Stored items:

Content starts

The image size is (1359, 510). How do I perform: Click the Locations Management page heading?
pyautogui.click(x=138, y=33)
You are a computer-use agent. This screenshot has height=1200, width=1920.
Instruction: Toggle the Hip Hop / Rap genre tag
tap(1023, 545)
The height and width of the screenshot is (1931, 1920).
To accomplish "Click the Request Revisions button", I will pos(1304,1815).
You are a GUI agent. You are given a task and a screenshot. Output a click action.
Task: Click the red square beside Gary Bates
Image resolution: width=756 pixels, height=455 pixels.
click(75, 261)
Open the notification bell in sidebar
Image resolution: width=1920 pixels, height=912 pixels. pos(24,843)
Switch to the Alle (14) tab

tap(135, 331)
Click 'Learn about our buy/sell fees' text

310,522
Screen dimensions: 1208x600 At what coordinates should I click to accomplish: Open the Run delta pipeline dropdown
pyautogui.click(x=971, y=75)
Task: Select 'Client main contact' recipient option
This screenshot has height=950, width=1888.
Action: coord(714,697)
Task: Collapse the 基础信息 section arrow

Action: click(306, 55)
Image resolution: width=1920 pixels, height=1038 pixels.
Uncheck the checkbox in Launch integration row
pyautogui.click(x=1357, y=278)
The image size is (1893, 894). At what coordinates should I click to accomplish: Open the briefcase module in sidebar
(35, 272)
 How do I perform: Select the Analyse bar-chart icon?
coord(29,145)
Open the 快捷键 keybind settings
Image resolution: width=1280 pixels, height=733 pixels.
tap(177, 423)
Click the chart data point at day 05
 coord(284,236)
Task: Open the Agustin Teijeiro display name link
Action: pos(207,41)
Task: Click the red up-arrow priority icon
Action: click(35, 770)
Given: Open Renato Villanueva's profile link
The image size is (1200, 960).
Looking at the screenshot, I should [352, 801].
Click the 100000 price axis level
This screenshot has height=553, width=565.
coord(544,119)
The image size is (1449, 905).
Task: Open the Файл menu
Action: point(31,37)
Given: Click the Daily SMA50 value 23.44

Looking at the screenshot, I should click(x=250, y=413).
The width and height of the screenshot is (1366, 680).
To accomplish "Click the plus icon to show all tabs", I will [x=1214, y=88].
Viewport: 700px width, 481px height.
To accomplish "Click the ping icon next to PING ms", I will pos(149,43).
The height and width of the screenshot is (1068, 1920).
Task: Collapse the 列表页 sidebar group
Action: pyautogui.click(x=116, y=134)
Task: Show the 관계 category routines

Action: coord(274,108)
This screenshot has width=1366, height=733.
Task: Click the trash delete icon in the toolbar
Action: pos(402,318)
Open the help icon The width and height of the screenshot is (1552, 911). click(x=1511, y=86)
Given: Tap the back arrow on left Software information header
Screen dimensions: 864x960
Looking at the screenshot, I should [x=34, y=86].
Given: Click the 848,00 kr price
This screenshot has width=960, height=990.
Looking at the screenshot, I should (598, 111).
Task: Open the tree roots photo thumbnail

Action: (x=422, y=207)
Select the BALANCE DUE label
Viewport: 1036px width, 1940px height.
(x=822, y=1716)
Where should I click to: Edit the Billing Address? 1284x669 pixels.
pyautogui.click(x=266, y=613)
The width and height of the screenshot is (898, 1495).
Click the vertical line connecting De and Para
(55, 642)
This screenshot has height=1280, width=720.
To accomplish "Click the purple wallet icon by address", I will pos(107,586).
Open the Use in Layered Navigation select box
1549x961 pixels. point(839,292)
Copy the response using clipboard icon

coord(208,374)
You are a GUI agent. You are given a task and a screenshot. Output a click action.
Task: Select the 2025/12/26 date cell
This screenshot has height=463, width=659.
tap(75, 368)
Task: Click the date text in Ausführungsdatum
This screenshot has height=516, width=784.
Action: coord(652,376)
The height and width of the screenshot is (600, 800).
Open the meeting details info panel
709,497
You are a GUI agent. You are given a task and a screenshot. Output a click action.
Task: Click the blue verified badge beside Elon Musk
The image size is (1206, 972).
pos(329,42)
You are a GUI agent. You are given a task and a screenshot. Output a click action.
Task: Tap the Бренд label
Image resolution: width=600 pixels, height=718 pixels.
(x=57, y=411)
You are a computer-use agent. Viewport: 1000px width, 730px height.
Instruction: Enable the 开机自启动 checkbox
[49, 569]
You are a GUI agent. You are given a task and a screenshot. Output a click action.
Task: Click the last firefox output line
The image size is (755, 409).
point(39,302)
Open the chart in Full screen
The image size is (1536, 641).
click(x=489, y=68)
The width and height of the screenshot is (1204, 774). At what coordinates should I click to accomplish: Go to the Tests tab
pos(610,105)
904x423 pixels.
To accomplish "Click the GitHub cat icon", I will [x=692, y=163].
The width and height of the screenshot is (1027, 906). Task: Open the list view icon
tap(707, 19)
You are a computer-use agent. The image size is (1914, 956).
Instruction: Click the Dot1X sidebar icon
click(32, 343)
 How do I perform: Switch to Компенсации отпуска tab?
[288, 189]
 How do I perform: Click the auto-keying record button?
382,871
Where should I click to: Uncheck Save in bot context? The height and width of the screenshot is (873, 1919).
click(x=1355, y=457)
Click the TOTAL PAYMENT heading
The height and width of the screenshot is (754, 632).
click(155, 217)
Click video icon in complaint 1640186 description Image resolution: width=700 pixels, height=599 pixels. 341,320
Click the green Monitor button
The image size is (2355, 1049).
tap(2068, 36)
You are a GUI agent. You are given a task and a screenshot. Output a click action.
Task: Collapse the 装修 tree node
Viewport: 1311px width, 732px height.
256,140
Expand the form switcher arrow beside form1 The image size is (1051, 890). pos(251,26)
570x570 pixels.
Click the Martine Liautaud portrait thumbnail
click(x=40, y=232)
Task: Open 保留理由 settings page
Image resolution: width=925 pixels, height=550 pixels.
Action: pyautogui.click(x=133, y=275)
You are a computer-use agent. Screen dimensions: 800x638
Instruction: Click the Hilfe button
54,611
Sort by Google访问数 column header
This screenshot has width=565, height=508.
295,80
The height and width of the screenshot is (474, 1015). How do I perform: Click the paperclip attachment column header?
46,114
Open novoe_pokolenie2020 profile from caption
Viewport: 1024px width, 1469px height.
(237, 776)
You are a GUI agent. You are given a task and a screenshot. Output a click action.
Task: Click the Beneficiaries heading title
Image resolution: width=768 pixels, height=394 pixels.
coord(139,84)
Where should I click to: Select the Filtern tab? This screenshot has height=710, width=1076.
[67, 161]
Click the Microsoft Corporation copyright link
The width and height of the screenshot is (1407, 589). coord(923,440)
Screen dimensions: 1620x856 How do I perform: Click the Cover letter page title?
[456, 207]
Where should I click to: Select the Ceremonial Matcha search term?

Content ends

● Assignment: Gather up every line in the data above that contains the word "date", copying each one.

● Output below:
Task: Select the 2025/12/26 date cell
Task: Click the date text in Ausführungsdatum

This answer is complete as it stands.